In the winter of 1864-65, the stage station was burned along with other damage inflicted by the Indians. Stage drivers witnessed the burning of the Stations at O’Fallon’s Bluffs and Willow Island by the Indians and within twelve hours the burning of Butts and Alkali stations. In their raids a vast amount of property was destroyed and a great deal of stage stock stolen.

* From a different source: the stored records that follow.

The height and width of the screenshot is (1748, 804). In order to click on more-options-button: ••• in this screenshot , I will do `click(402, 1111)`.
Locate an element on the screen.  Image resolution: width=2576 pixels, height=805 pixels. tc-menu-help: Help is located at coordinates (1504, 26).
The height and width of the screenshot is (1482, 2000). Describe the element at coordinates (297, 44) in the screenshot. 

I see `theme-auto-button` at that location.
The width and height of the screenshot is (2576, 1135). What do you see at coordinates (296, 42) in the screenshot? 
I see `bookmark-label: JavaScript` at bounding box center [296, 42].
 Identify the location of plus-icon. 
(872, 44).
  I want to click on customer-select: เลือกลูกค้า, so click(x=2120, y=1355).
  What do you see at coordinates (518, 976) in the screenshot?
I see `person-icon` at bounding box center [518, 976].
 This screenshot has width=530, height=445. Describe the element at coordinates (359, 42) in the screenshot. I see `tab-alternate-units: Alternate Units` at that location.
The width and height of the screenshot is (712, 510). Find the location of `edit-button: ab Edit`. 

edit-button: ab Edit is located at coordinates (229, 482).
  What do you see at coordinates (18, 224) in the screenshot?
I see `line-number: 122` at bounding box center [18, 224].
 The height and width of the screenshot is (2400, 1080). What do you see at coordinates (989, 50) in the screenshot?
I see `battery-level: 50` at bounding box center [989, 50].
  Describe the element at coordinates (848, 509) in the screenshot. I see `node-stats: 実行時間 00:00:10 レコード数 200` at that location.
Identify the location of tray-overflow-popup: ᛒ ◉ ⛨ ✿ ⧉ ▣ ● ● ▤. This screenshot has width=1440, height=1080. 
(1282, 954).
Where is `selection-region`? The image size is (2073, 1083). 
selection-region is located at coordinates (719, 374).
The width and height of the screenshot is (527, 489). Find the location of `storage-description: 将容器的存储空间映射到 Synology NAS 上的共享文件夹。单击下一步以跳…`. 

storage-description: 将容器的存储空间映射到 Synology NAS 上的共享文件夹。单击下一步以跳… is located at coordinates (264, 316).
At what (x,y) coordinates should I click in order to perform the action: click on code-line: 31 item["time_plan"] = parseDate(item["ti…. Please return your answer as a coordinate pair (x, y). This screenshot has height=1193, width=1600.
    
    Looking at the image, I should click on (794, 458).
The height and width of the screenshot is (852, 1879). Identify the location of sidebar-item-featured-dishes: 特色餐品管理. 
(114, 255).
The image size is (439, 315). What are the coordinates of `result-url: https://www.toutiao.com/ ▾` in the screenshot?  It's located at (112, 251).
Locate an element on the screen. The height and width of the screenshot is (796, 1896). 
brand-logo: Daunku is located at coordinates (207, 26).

Henry Carlyle gave this account of an incident at the Bluffs: “… The coach was full of mail. As we came near to one of the road ranches in the vicinity of O’Fallons Bluff, some distance west of Cottonwood Springs, we found that the Indians had captured it, had rolled out a barrel of whiskey and knocked the head in, and were drinking it out of tin cups. The whole band were in the midst of a drunken revelry. The driver was greatly alarmed and suggested that we run by at full speed. But I said, ‘No! Nothing Doing. Do nothing unusual to attract their attention. You are in the habit of watering here. Drive right up at the regular gait and water as usual. Above all keep cool, keep your seat and have your team in hand. I will get down with the bucket and water the team.’ My last words before getting down from the box were to urge the importance of keeping cool. ‘If we are lucky enough to get away from here we will let the team out’ (meaning full steam ahead.). These Indians have been lying in the bluffs for days. They have watched the coaches come and go and know all the movements along the valley.” The whiskey and Carlyle’s tact and good judgment saved all from being horribly butchered.

In 1867, the O’Fallons railroad siding, depot and post office were built north of the river opposite the east part of the bluffs. It also included a trading post and saloon.